Full of Sound and Fury …

A kind of publishing perfect storm—bookstores reopening, coronavirus-delayed titles finally appearing, new offerings from authors with names like Ferrante—has led to Britain’s best first week of September on record, with some $43 million in sales reported. The Thursday Murder Club, the first novel from Richard Osman, creator of the quiz show Pointless, topped the list. “We haven’t seen anything like it since Harry Potter,” one bookseller told The Guardian.

The Royal Shakespeare Company is planning a move away from what its head of digital calls “buildings-based presentation,” reports The Sunday Times. Even after live theater (presumably) returns, the R.S.C. will focus more on streaming and on hybrid productions that use the kind of virtual and augmented reality popular in gaming technology. Alack!
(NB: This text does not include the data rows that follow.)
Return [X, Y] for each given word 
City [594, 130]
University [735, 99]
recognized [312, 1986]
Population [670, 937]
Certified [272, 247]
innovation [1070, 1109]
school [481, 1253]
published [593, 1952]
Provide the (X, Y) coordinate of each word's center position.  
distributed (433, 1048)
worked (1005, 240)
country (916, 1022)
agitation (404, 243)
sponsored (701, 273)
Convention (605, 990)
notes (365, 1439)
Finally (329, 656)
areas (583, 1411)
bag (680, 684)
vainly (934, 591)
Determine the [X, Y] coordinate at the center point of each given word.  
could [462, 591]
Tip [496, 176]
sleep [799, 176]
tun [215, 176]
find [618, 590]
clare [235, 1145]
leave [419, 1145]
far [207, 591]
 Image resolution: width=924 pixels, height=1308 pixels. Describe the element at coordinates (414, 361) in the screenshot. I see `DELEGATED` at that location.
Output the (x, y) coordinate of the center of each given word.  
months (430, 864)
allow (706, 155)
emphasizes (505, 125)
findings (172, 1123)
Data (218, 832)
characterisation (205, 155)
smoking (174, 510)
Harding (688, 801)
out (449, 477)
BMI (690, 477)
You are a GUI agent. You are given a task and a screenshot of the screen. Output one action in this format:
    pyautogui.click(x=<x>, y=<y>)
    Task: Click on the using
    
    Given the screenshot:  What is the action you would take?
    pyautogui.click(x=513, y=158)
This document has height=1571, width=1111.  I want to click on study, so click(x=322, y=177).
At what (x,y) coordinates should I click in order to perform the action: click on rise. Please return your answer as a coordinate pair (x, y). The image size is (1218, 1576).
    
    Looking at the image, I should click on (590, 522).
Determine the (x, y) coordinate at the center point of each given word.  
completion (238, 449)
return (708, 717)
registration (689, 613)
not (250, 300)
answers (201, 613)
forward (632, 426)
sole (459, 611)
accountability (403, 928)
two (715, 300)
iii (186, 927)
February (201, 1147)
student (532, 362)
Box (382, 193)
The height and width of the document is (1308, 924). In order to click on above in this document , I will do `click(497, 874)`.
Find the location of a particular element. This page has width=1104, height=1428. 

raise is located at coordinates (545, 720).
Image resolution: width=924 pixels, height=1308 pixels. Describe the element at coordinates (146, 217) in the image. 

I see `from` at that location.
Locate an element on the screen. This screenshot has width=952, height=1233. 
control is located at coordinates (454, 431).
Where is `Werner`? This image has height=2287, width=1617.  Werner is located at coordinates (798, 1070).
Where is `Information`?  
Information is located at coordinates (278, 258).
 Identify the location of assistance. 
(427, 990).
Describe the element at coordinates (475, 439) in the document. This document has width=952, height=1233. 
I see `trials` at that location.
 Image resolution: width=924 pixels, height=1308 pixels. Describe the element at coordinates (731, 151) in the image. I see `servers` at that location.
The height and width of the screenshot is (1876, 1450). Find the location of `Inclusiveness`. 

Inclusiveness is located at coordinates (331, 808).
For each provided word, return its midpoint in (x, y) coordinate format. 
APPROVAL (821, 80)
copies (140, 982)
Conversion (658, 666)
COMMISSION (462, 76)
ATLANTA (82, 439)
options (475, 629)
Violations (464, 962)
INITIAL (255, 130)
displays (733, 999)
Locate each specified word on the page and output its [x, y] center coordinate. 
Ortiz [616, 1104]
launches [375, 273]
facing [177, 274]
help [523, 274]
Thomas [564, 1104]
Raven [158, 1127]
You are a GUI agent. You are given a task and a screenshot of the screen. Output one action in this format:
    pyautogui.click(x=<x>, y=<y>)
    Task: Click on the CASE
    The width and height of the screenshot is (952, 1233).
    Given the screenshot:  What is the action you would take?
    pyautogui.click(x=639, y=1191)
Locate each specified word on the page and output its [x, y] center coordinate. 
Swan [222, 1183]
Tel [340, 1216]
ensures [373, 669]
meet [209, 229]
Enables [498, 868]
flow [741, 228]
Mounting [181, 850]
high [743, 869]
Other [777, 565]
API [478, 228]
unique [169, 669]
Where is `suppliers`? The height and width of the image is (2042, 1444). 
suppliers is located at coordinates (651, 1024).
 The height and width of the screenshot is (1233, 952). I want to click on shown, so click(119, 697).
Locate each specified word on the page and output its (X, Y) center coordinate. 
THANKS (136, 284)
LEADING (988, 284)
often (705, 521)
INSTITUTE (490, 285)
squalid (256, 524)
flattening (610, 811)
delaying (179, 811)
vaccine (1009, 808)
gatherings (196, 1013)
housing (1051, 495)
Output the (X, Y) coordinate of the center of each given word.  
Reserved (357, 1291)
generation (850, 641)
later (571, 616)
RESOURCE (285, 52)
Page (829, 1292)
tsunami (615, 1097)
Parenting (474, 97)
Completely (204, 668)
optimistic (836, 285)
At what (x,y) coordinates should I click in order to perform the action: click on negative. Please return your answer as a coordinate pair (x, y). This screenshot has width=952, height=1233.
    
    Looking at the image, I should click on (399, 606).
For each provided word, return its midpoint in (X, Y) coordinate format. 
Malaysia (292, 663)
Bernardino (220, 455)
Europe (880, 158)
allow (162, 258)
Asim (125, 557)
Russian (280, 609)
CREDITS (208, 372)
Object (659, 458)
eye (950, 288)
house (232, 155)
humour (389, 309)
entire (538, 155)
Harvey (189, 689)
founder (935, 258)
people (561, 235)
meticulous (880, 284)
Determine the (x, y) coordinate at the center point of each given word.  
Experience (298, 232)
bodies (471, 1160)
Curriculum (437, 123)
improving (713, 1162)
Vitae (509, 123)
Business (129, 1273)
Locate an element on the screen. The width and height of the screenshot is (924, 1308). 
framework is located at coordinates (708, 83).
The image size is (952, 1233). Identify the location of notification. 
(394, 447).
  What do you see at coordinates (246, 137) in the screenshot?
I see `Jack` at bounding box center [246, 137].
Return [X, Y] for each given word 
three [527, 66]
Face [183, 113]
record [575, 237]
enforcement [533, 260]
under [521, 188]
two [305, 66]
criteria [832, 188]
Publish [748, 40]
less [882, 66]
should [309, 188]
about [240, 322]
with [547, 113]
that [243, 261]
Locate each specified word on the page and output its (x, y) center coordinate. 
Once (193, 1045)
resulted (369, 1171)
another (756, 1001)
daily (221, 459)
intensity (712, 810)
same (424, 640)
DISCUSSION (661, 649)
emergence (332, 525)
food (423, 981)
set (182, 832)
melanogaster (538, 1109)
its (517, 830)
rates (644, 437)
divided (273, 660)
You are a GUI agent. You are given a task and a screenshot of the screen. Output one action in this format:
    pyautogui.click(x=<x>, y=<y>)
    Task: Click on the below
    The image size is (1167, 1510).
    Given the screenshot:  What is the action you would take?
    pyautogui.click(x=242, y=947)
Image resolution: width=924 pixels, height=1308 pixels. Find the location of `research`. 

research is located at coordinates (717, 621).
Is this a joystick which I see before me?

Shakespeare may be going virtual, but George Bernard Shaw may be virtually gone: students at the Royal Academy of Dramatic Art are demanding that his name be removed from its theater because of Shaw’s late-in-life enthusiasm for eugenics. They’ve also asked that RADA consider dropping Restoration comedies from its repertory (awkward empire issues). It seems as if, along with Plays Pleasant and Plays Unpleasant, we might soon be discussing Plays Unproduced.

asbestos

But They Identify as Jeffrey …

See, that’s the problem right there—at least for some of the 7,000 people who live in the Quebec town. They would prefer to shed the name Asbestos, which derives from the hazardous substance that was once mined there, and adopt a whole new identity. Like, say, Jeffrey. The problem, reports The Guardian, is that “Jeffrey” comes from W. H. Jeffrey, who in 1880 started what became the town’s largest asbestos mine, known until recently as the Jeffrey mine. In that context, some Asbestinians see “Jeffrey” as a mere euphemism. It will all be put to a vote, the other finalists being Phénix, Trois-Lacs, and Apalone. Maybe there’s a compromise? “Jeff, Quebec” has kind of a nice ring.